By ANNIE HUANG
The Associated Press
TAIPEI, Taiwan -- Taiwan's president refused to resign on Sunday and denied allegations that he and his wife had embezzled public money. But the opposition did not buy his defense and prepared to launch a new campaign to remove him from office.
President Chen Shui-bian's comments were his first since prosecutors indicted first lady Wu Shu-chen on embezzlement, forgery and perjury charges on Friday. She was accused of taking $450,000 from a special diplomacy fund in 2002-2006.
Prosecutors said Chen could be implicated in the case, but he cannot be indicted as a sitting president.
The graft allegations have re-energized an opposition campaign to topple Chen, who has served for six rocky years. Thousands of protesters marched in the streets this weekend in Taiwan's two biggest cities.
Chen said the accusations announced Friday were painful and felt like a "political death sentence."
"How can Chen Shui-bian be that kind of person, collecting false invoices to embezzle money?" he said Sunday in a televised address from the presidential office.

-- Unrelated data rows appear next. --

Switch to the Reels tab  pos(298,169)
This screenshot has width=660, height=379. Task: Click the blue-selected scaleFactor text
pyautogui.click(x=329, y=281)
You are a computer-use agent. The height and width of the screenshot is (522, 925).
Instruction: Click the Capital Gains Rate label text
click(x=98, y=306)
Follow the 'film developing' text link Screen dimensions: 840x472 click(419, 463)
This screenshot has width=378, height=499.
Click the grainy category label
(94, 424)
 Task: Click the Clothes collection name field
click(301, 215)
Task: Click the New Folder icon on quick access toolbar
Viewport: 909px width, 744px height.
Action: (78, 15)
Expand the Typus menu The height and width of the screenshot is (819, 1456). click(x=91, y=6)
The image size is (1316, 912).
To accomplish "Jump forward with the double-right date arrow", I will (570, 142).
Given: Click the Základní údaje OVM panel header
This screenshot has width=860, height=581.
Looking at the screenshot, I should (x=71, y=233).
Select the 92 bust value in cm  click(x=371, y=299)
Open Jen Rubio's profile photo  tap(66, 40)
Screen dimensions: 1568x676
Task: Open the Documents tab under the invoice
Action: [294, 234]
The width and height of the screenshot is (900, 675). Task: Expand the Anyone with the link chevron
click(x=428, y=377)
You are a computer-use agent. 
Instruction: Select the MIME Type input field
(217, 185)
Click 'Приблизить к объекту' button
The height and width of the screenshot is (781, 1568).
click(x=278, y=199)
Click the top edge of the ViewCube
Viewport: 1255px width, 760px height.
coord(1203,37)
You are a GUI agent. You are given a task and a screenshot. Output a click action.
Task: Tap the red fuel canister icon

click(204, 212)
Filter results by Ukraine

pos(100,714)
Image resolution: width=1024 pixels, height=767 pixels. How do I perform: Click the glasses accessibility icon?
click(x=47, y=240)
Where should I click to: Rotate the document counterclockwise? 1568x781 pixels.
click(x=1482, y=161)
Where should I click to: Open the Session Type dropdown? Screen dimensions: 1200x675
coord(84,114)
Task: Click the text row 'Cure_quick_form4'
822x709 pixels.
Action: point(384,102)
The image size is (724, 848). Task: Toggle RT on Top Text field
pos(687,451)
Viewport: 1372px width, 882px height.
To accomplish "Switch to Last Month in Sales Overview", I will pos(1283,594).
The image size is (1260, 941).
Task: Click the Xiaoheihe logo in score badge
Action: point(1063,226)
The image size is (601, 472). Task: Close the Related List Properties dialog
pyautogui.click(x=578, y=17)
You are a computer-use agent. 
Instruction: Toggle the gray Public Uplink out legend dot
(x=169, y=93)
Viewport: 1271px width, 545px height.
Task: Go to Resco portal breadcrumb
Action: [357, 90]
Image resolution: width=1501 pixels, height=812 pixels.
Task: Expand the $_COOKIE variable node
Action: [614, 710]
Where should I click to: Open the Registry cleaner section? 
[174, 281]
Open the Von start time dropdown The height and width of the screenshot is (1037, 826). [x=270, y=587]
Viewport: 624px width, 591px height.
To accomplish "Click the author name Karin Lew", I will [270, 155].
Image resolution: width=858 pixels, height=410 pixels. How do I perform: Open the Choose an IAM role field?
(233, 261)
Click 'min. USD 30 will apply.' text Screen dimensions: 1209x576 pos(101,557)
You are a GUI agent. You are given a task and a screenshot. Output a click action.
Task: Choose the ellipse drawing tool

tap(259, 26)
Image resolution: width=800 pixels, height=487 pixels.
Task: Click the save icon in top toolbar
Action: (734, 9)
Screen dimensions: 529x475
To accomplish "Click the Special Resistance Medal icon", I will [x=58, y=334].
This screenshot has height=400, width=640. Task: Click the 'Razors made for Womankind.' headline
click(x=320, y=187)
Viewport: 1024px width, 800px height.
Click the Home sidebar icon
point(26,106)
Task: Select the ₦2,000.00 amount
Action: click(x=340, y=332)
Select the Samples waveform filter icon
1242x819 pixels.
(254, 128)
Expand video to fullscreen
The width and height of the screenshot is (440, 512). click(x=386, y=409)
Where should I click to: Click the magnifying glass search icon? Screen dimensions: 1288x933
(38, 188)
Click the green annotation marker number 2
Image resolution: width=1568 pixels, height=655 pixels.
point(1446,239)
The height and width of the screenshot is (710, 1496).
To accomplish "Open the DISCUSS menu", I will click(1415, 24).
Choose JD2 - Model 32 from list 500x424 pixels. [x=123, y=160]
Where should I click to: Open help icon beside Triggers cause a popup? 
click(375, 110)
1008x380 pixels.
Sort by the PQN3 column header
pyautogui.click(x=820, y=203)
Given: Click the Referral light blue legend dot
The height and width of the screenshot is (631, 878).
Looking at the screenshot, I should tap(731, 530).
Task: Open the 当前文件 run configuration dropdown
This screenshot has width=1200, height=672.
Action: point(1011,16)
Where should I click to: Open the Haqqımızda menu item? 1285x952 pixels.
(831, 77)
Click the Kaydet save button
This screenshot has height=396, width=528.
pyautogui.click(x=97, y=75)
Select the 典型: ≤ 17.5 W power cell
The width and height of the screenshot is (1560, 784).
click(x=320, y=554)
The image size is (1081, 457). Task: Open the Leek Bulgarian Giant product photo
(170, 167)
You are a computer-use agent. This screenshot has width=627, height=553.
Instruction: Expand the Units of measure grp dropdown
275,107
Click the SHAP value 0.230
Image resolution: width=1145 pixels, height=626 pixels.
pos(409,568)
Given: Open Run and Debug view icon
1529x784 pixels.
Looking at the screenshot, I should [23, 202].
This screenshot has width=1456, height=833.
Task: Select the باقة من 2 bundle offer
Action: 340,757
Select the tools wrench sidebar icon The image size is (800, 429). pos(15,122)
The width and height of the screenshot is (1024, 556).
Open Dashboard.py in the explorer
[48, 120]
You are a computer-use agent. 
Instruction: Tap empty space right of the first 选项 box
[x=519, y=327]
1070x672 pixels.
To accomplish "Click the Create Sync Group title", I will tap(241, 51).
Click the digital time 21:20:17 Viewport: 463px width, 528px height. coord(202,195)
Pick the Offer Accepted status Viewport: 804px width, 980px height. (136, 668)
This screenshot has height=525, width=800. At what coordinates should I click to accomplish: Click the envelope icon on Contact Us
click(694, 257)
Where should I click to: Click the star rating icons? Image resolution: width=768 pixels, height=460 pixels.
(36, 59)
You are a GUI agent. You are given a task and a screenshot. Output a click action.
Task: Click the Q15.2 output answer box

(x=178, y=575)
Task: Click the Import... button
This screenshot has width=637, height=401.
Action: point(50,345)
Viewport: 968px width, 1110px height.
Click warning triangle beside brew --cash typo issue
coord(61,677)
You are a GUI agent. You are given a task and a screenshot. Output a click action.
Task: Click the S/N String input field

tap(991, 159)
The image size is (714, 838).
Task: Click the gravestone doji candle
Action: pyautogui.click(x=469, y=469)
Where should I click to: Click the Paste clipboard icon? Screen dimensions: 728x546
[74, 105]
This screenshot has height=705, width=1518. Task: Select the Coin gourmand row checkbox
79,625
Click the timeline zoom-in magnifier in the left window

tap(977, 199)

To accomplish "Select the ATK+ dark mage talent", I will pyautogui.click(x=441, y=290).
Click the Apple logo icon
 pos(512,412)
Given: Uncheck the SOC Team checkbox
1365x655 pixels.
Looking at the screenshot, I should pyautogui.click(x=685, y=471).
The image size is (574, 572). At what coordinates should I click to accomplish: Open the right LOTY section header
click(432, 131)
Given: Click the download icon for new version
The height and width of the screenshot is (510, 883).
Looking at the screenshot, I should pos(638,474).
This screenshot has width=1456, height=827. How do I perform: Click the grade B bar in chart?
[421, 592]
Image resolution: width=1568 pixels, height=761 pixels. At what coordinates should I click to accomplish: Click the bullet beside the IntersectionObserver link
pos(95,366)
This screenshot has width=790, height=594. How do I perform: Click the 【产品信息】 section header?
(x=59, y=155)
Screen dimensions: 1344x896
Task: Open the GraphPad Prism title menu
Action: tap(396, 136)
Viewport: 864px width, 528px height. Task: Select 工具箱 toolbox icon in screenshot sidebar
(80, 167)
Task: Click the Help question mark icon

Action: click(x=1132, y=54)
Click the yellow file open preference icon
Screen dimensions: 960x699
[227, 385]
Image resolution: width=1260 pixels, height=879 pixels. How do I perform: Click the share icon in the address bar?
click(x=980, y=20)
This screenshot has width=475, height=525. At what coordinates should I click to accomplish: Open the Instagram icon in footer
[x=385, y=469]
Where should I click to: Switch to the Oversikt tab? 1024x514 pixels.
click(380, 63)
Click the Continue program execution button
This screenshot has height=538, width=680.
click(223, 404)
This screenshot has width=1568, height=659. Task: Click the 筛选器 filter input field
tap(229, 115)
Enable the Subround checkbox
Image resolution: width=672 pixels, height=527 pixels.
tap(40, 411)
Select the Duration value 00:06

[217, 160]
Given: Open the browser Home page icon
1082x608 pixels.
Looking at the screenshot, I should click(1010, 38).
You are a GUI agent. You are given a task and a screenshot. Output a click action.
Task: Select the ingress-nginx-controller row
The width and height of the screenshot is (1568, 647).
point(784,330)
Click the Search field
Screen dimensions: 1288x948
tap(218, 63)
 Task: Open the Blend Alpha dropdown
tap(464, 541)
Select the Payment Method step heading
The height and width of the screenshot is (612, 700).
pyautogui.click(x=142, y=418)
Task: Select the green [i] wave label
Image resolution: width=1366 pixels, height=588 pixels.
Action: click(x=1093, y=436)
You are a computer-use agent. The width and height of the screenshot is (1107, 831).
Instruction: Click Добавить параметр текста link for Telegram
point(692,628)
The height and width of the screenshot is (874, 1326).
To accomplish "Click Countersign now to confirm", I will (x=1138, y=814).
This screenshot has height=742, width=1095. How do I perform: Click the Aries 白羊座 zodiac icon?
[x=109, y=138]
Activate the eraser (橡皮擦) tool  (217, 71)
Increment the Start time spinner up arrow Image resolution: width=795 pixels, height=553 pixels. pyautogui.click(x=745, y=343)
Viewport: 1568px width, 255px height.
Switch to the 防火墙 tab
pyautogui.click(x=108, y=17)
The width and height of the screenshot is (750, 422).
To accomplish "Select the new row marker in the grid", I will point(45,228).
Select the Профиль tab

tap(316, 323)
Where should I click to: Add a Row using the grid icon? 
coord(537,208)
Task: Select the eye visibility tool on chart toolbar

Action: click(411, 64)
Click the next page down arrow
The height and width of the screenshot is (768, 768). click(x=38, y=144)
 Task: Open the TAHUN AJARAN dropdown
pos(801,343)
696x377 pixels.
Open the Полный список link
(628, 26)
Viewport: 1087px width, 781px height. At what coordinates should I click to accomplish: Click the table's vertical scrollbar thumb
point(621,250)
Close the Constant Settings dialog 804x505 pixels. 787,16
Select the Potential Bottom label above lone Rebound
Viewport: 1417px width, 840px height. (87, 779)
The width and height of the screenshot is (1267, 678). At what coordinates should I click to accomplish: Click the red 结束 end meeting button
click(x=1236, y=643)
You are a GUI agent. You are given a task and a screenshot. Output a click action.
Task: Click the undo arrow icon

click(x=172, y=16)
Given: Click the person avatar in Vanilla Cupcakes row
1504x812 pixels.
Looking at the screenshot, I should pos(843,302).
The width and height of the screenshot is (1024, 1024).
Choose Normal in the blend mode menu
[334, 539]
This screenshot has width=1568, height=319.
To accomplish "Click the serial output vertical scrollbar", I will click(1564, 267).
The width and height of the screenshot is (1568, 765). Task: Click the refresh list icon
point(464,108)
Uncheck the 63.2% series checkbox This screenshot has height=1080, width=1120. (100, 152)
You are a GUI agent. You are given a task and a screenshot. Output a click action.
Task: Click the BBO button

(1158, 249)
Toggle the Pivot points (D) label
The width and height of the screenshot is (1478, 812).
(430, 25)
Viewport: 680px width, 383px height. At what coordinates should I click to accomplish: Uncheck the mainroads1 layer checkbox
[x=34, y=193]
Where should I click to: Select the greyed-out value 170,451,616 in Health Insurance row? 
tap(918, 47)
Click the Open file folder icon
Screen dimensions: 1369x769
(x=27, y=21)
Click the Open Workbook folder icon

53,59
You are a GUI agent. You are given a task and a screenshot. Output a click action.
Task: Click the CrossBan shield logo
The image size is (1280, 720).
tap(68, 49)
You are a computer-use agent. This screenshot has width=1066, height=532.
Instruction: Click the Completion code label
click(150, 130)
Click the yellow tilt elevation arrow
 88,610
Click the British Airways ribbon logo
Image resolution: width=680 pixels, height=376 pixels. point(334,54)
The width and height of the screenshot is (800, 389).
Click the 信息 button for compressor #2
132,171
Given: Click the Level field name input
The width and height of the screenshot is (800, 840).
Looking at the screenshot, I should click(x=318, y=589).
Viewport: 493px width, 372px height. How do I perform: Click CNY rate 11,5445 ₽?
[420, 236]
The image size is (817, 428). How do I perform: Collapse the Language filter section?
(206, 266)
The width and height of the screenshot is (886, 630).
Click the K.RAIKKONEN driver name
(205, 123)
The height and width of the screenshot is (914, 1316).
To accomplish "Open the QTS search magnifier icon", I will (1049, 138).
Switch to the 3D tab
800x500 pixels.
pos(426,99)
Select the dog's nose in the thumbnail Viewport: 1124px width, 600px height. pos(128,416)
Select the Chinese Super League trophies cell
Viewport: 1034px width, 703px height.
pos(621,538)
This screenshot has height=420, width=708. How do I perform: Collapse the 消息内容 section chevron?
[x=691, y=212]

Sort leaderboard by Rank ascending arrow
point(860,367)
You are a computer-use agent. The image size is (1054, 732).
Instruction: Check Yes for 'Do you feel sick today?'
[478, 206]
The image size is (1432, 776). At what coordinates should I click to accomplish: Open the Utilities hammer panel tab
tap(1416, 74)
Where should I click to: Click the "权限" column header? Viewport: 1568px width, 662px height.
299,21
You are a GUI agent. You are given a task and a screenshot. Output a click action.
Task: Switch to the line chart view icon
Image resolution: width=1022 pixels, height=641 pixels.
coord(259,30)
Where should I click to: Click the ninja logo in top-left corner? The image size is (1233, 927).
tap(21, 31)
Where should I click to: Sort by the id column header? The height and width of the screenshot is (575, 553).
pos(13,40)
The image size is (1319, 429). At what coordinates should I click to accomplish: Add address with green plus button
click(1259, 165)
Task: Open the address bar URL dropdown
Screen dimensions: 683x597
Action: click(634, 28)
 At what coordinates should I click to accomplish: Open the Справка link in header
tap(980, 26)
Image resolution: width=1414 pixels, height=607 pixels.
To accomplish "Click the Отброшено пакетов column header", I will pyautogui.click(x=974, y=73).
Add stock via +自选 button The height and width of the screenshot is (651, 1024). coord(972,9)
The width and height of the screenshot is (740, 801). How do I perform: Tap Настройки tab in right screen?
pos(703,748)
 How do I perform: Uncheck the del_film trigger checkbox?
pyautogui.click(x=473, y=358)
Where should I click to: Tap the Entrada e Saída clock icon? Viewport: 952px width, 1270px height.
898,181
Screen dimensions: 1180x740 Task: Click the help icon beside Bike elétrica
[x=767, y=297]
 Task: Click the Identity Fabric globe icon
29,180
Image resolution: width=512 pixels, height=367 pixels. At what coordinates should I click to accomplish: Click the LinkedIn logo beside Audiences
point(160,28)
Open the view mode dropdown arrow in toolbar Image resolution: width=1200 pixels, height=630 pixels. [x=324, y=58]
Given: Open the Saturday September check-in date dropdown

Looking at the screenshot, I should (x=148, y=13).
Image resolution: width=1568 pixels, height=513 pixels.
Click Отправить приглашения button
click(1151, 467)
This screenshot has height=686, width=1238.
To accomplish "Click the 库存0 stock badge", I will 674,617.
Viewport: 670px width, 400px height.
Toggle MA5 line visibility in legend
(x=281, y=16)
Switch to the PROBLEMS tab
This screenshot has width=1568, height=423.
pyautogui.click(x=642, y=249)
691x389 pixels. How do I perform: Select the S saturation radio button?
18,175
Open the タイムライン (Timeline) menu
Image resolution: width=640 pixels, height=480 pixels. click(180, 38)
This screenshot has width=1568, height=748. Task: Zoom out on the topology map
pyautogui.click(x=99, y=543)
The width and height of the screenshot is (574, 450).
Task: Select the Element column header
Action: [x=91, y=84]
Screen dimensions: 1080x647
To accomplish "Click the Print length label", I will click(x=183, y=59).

He refused calls to resign immediately but said: "If my wife is convicted, then because the prosecutors believe my wife and I act together, I cannot escape. I'm willing to resign before my term is up."
The president and his family have been dogged by corruption rumors for months, but the latest scandal blew up with Friday's indictment.
Some 4,000 protesters gathered earlier Sunday to demand Chen's resignation, and the deafening sound of blaring air horns rose from the crowd marching through downtown Taipei toward the wide boulevard in front of the presidential office.
"The prosecutor's report was crystal clear," said Tsai Wen-chih, a computer engineer. "Without concrete evidence, would any prosecutor dare to accuse the president of corruption?"
"Chen had better admit his errors," said Peter Huang, a businessman. "The longer he tries to hang on, the more catastrophic his outcome will be."
In his address, Chen denied that he or his wife pocketed money from the special diplomatic fund and complained that the regulations for the fund were "confusing and difficult to follow." He then launched into a long, technical explanation about how the fund works, and he argued that the rules for using it needed to be more flexible.
Chen failed to convince the Nationalists, the biggest opposition party.
"It sounded like a lawyer's, not a president's defense. We still want him to resign immediately," said the party's spokesman Huang Yu-chen.
Opposition lawmakers said they planned today to launch their third attempt at passing a measure to recall Chen. They made a similar attempt in June and in October, but failed to muster the required two-thirds majority in the legislature needed to pass the motion calling for a referendum of Taiwanese voters on whether to oust Chen.
The opposition is hoping that ruling party lawmakers will begin defecting to their cause and give them enough votes to pass the recall measure later this month. Already, the small pro-Chen Taiwan Solidarity Union announced its 12 lawmakers would be encouraged to vote for the recall measure.